→ **How to complete this task**: Restate every line of the material, word for word.

→ **Provided records**:
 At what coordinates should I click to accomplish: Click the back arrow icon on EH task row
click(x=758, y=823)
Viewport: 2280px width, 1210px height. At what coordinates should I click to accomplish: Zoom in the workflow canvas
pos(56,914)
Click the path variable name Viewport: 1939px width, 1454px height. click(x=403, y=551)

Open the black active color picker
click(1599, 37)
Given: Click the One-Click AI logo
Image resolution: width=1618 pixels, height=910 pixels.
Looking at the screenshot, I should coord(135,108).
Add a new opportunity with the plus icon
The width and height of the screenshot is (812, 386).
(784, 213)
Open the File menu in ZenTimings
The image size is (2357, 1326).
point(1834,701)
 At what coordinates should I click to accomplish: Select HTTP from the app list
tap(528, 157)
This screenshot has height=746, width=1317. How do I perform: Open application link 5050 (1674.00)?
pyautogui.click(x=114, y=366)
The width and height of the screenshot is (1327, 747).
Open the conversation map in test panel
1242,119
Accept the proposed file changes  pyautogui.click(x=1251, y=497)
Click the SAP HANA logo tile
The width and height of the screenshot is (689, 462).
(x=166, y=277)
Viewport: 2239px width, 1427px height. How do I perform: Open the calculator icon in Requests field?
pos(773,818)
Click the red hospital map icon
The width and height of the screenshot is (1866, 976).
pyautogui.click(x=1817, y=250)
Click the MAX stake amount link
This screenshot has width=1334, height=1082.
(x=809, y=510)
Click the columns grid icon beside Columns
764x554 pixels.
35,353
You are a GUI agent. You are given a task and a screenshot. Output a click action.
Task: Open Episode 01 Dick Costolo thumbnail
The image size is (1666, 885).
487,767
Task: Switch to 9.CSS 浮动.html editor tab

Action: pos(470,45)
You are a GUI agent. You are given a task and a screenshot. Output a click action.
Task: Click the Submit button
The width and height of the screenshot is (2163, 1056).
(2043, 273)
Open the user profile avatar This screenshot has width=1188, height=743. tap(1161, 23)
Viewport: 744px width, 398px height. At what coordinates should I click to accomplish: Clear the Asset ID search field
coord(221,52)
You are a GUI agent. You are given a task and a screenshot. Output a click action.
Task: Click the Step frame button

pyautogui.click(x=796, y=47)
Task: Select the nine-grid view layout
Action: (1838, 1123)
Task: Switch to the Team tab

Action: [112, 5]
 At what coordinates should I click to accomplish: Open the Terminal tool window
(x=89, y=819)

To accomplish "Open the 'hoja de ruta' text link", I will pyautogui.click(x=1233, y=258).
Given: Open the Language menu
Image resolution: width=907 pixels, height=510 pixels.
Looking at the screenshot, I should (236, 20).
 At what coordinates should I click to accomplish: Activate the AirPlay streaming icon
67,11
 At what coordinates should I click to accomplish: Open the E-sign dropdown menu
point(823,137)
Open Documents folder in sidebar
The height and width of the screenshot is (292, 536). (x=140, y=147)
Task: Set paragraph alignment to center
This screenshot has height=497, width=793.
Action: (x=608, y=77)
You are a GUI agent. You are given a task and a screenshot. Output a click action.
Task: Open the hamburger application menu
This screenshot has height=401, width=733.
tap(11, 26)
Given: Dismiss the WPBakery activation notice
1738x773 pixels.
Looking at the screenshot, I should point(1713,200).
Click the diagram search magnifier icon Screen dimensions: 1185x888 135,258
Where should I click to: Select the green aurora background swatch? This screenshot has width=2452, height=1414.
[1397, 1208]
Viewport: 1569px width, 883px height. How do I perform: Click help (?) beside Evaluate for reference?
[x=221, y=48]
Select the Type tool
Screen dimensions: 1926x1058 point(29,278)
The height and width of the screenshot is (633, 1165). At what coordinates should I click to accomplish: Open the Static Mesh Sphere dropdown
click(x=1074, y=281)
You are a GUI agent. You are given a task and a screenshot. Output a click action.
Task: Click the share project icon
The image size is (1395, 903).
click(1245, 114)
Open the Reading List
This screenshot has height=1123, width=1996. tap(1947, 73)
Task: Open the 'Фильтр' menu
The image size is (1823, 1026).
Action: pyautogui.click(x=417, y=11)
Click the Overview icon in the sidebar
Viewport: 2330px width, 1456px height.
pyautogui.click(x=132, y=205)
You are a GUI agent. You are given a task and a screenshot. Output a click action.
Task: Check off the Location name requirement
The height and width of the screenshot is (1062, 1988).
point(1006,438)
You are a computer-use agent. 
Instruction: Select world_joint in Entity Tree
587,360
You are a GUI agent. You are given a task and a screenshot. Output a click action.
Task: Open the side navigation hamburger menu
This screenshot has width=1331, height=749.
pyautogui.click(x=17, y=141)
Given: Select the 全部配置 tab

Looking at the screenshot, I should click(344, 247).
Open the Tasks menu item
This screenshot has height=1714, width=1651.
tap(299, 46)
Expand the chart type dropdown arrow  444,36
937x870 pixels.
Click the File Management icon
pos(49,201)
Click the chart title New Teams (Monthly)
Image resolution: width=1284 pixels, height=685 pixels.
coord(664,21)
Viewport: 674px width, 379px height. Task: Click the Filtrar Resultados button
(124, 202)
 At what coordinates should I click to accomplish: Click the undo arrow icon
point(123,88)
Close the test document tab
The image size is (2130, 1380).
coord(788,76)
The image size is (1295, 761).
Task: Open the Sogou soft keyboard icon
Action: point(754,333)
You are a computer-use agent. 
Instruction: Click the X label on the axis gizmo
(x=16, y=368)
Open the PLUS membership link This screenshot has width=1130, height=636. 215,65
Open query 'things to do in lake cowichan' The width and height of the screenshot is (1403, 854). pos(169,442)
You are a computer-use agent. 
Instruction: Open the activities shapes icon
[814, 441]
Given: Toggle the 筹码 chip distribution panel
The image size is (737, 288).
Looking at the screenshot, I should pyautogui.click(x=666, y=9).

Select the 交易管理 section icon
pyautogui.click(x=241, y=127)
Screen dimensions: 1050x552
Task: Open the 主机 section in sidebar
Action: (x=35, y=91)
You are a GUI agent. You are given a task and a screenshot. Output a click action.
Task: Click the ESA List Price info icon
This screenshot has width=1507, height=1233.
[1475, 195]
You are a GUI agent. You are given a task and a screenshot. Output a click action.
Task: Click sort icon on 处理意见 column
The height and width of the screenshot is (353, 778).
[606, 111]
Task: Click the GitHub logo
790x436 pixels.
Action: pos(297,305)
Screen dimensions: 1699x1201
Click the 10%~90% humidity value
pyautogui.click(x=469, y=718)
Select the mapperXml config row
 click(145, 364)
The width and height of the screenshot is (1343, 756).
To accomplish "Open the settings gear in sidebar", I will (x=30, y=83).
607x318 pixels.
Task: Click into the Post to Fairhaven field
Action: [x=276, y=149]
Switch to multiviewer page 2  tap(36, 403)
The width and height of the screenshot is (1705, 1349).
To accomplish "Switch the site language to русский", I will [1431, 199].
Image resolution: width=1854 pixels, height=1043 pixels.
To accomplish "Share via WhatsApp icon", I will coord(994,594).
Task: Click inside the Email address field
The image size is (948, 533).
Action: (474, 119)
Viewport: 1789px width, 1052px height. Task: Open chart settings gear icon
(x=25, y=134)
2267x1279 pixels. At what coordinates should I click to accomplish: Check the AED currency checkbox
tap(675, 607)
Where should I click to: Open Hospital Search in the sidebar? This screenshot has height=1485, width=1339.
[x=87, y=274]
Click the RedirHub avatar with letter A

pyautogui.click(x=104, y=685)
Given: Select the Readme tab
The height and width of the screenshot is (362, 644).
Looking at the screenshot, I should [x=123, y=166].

→ **Response area**:
 At what coordinates should I click to accomplish: Click the back arrow icon on EH task row
click(x=758, y=823)
Viewport: 2280px width, 1210px height. At what coordinates should I click to accomplish: Zoom in the workflow canvas
pos(56,914)
Click the path variable name Viewport: 1939px width, 1454px height. click(x=403, y=551)

Open the black active color picker
click(1599, 37)
Given: Click the One-Click AI logo
Image resolution: width=1618 pixels, height=910 pixels.
Looking at the screenshot, I should coord(135,108).
Add a new opportunity with the plus icon
The width and height of the screenshot is (812, 386).
(784, 213)
Open the File menu in ZenTimings
The image size is (2357, 1326).
point(1834,701)
 At what coordinates should I click to accomplish: Select HTTP from the app list
tap(528, 157)
This screenshot has height=746, width=1317. How do I perform: Open application link 5050 (1674.00)?
pyautogui.click(x=114, y=366)
The width and height of the screenshot is (1327, 747).
Open the conversation map in test panel
1242,119
Accept the proposed file changes  pyautogui.click(x=1251, y=497)
Click the SAP HANA logo tile
The width and height of the screenshot is (689, 462).
(x=166, y=277)
Viewport: 2239px width, 1427px height. How do I perform: Open the calculator icon in Requests field?
pos(773,818)
Click the red hospital map icon
The width and height of the screenshot is (1866, 976).
pyautogui.click(x=1817, y=250)
Click the MAX stake amount link
This screenshot has width=1334, height=1082.
(x=809, y=510)
Click the columns grid icon beside Columns
764x554 pixels.
35,353
You are a GUI agent. You are given a task and a screenshot. Output a click action.
Task: Open Episode 01 Dick Costolo thumbnail
The image size is (1666, 885).
487,767
Task: Switch to 9.CSS 浮动.html editor tab

Action: pos(470,45)
You are a GUI agent. You are given a task and a screenshot. Output a click action.
Task: Click the Submit button
The width and height of the screenshot is (2163, 1056).
(2043, 273)
Open the user profile avatar This screenshot has width=1188, height=743. tap(1161, 23)
Viewport: 744px width, 398px height. At what coordinates should I click to accomplish: Clear the Asset ID search field
coord(221,52)
You are a GUI agent. You are given a task and a screenshot. Output a click action.
Task: Click the Step frame button

pyautogui.click(x=796, y=47)
Task: Select the nine-grid view layout
Action: (1838, 1123)
Task: Switch to the Team tab

Action: [112, 5]
 At what coordinates should I click to accomplish: Open the Terminal tool window
(x=89, y=819)

To accomplish "Open the 'hoja de ruta' text link", I will pyautogui.click(x=1233, y=258).
Given: Open the Language menu
Image resolution: width=907 pixels, height=510 pixels.
Looking at the screenshot, I should (236, 20).
 At what coordinates should I click to accomplish: Activate the AirPlay streaming icon
67,11
 At what coordinates should I click to accomplish: Open the E-sign dropdown menu
point(823,137)
Open Documents folder in sidebar
The height and width of the screenshot is (292, 536). (x=140, y=147)
Task: Set paragraph alignment to center
This screenshot has height=497, width=793.
Action: (x=608, y=77)
You are a GUI agent. You are given a task and a screenshot. Output a click action.
Task: Open the hamburger application menu
This screenshot has height=401, width=733.
tap(11, 26)
Given: Dismiss the WPBakery activation notice
1738x773 pixels.
Looking at the screenshot, I should point(1713,200).
Click the diagram search magnifier icon Screen dimensions: 1185x888 135,258
Where should I click to: Select the green aurora background swatch? This screenshot has width=2452, height=1414.
[1397, 1208]
Viewport: 1569px width, 883px height. How do I perform: Click help (?) beside Evaluate for reference?
[x=221, y=48]
Select the Type tool
Screen dimensions: 1926x1058 point(29,278)
The height and width of the screenshot is (633, 1165). At what coordinates should I click to accomplish: Open the Static Mesh Sphere dropdown
click(x=1074, y=281)
You are a GUI agent. You are given a task and a screenshot. Output a click action.
Task: Click the share project icon
The image size is (1395, 903).
click(1245, 114)
Open the Reading List
This screenshot has height=1123, width=1996. tap(1947, 73)
Task: Open the 'Фильтр' menu
The image size is (1823, 1026).
Action: pyautogui.click(x=417, y=11)
Click the Overview icon in the sidebar
Viewport: 2330px width, 1456px height.
pyautogui.click(x=132, y=205)
You are a GUI agent. You are given a task and a screenshot. Output a click action.
Task: Check off the Location name requirement
The height and width of the screenshot is (1062, 1988).
point(1006,438)
You are a computer-use agent. 
Instruction: Select world_joint in Entity Tree
587,360
You are a GUI agent. You are given a task and a screenshot. Output a click action.
Task: Open the side navigation hamburger menu
This screenshot has width=1331, height=749.
pyautogui.click(x=17, y=141)
Given: Select the 全部配置 tab

Looking at the screenshot, I should click(344, 247).
Open the Tasks menu item
This screenshot has height=1714, width=1651.
tap(299, 46)
Expand the chart type dropdown arrow  444,36
937x870 pixels.
Click the File Management icon
pos(49,201)
Click the chart title New Teams (Monthly)
Image resolution: width=1284 pixels, height=685 pixels.
coord(664,21)
Viewport: 674px width, 379px height. Task: Click the Filtrar Resultados button
(124, 202)
 At what coordinates should I click to accomplish: Click the undo arrow icon
point(123,88)
Close the test document tab
The image size is (2130, 1380).
coord(788,76)
The image size is (1295, 761).
Task: Open the Sogou soft keyboard icon
Action: point(754,333)
You are a computer-use agent. 
Instruction: Click the X label on the axis gizmo
(x=16, y=368)
Open the PLUS membership link This screenshot has width=1130, height=636. 215,65
Open query 'things to do in lake cowichan' The width and height of the screenshot is (1403, 854). pos(169,442)
You are a computer-use agent. 
Instruction: Open the activities shapes icon
[814, 441]
Given: Toggle the 筹码 chip distribution panel
The image size is (737, 288).
Looking at the screenshot, I should pyautogui.click(x=666, y=9).

Select the 交易管理 section icon
pyautogui.click(x=241, y=127)
Screen dimensions: 1050x552
Task: Open the 主机 section in sidebar
Action: (x=35, y=91)
You are a GUI agent. You are given a task and a screenshot. Output a click action.
Task: Click the ESA List Price info icon
This screenshot has width=1507, height=1233.
[1475, 195]
You are a GUI agent. You are given a task and a screenshot. Output a click action.
Task: Click sort icon on 处理意见 column
The height and width of the screenshot is (353, 778).
[606, 111]
Task: Click the GitHub logo
790x436 pixels.
Action: pos(297,305)
Screen dimensions: 1699x1201
Click the 10%~90% humidity value
pyautogui.click(x=469, y=718)
Select the mapperXml config row
 click(145, 364)
The width and height of the screenshot is (1343, 756).
To accomplish "Open the settings gear in sidebar", I will (x=30, y=83).
607x318 pixels.
Task: Click into the Post to Fairhaven field
Action: [x=276, y=149]
Switch to multiviewer page 2  tap(36, 403)
The width and height of the screenshot is (1705, 1349).
To accomplish "Switch the site language to русский", I will [1431, 199].
Image resolution: width=1854 pixels, height=1043 pixels.
To accomplish "Share via WhatsApp icon", I will coord(994,594).
Task: Click inside the Email address field
The image size is (948, 533).
Action: (474, 119)
Viewport: 1789px width, 1052px height. Task: Open chart settings gear icon
(x=25, y=134)
2267x1279 pixels. At what coordinates should I click to accomplish: Check the AED currency checkbox
tap(675, 607)
Where should I click to: Open Hospital Search in the sidebar? This screenshot has height=1485, width=1339.
[x=87, y=274]
Click the RedirHub avatar with letter A

pyautogui.click(x=104, y=685)
Given: Select the Readme tab
The height and width of the screenshot is (362, 644).
Looking at the screenshot, I should [x=123, y=166].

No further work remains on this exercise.